**Problem statement:**
Pictures in the records below must be left out. Return exactly the lines from the line with "The height and width of the screenshot is (642, 851)." to the line with "This screenshot has", both included.

**Data in this exercise:**
=======

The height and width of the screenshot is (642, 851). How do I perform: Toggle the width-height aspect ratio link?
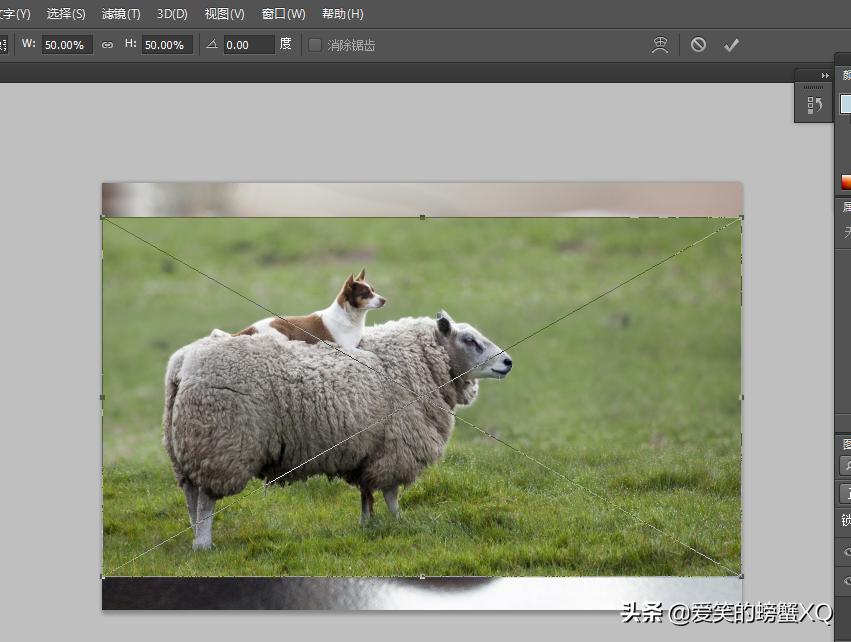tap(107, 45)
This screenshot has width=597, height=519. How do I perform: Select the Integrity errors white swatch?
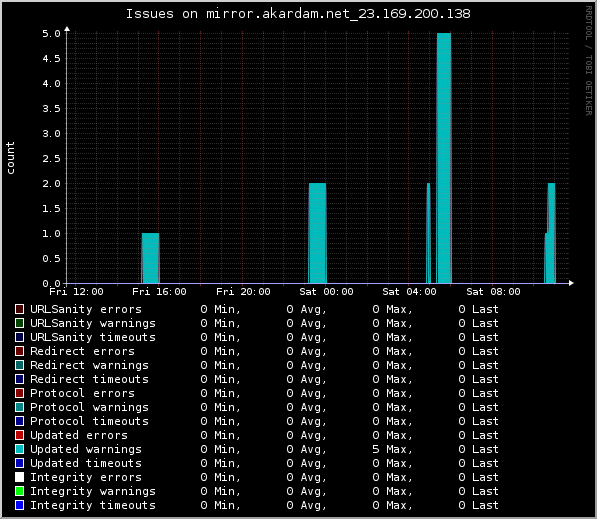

=======

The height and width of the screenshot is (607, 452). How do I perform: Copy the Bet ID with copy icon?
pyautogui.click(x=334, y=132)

=======

**Finished task:**
The height and width of the screenshot is (642, 851). How do I perform: Toggle the width-height aspect ratio link?
tap(107, 45)
This screenshot has width=597, height=519. How do I perform: Select the Integrity errors white swatch?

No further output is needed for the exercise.